Random Testing Rule 2: Restrict the expressiveness of generated programs as needed to achieve effective testing.

Trivially, the random bit string generator was too expressive to be an effective tester for a JavaScript implementation. Similarly, if I’m testing a new, buggy floating point optimization pass for a compiler, simply turning off integer variables in the test case generator may be the way to proceed. In general we must shape the inputs so that they exercise the right parts of the system under test.

Good taste is required to distinguish between parts of the input space that are germane vs. those that are irrelevant. For example, there is a large family of JavaScript programs differing only in choice of identifier names, and another large family differing only in choice of floating point constants. These sub-spaces of the input space probably do not need to be explored deeply because they are not tightly connected to the difficult logic in a JS VM. On the other hand, see here for a story about a magic FP constant that hangs PHP on certain platforms.

Summary: Good random testing is achieved by balancing the tension between too much and too little expressiveness in the test case generator.

Probabilities in Random Testing

A typical real computer system has an extremely large input space and no testing method can cover more than an infinitesimal part of it. On the other hand, broad regions of the input space will trigger bugs. The problem is that we do not know the shapes or locations of the buggy parts of the space. Random testing is a shotgun approach to finding these regions; empirically, it works well.

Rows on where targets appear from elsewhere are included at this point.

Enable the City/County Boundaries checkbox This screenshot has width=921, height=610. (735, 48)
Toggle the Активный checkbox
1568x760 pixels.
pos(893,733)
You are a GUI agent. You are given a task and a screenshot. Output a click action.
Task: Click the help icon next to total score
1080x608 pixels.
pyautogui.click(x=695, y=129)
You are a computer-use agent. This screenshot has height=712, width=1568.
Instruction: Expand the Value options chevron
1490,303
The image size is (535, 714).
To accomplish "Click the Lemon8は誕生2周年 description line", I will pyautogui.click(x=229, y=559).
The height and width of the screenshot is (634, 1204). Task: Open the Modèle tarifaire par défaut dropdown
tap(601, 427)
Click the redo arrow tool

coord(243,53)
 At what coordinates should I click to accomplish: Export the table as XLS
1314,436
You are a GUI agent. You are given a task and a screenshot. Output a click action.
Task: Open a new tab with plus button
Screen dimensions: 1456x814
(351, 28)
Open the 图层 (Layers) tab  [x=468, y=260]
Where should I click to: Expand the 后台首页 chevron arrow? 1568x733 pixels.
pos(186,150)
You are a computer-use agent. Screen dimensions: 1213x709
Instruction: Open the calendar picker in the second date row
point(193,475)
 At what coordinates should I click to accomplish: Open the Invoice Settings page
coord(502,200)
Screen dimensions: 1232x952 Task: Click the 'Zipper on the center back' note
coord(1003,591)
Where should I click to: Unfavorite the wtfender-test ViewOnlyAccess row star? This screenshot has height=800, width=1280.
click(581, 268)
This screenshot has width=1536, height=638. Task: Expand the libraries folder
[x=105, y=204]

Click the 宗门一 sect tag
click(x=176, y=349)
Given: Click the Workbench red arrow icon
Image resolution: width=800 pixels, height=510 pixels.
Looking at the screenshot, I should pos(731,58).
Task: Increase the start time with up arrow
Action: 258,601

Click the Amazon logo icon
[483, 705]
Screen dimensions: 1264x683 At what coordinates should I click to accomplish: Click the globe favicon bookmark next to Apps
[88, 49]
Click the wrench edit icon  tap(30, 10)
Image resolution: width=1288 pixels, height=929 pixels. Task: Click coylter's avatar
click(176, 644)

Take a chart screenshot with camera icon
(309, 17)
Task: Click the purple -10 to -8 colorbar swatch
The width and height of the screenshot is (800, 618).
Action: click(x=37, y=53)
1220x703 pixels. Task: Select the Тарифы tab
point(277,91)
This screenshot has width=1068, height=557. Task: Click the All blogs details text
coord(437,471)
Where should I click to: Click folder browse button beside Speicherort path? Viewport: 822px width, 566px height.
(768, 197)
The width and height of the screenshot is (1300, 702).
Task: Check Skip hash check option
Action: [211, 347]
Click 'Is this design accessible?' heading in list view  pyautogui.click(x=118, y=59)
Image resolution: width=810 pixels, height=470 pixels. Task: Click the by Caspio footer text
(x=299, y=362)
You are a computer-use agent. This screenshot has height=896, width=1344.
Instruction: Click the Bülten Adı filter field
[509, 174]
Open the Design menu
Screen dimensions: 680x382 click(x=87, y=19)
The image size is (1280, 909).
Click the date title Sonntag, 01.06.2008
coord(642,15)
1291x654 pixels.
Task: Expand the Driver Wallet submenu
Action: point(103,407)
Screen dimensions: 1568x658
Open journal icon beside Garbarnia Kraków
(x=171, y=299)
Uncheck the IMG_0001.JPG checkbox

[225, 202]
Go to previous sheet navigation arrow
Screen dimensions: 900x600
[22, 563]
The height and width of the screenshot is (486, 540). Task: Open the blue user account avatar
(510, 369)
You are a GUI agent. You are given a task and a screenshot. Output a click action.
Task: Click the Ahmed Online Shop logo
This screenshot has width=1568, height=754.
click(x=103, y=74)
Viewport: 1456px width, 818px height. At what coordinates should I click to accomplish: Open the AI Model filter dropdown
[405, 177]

I’ve written, or supervised the writing of, about 10 random test case generators. The most difficult and unsatisfactory part of engineering a good random tester is setting the probabilities properly. For example, if I’m generating JavaScript programs to stress-test a browser, I need to decide how often to create a new variable vs. referencing an existing one, how often to generate a loop vs. a conditional, etc. The shape of the eventual JS program depends strongly on dozens of little decisions like these.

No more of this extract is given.